#### PROBLEM STATEMENT
Print out each entry below exactly; do not carry over any image.

#### GIVEN ENTRIES
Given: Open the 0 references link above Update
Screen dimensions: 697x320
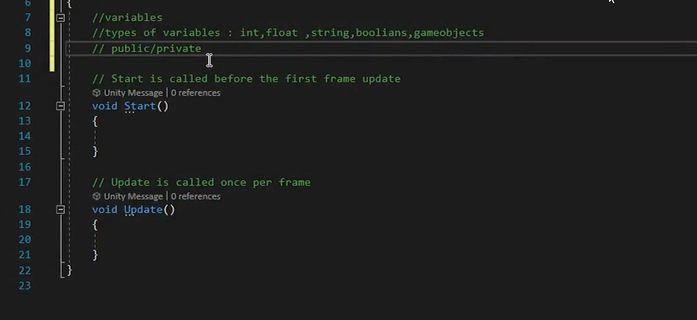Looking at the screenshot, I should [195, 197].
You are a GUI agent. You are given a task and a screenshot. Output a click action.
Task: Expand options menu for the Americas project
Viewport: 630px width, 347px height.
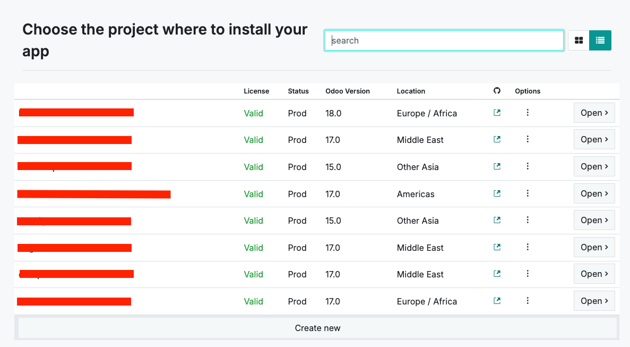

#### ANSWER
Given: Open the 0 references link above Update
Screen dimensions: 697x320
Looking at the screenshot, I should [195, 197].
You are a GUI agent. You are given a task and a screenshot. Output a click action.
Task: Expand options menu for the Americas project
Viewport: 630px width, 347px height.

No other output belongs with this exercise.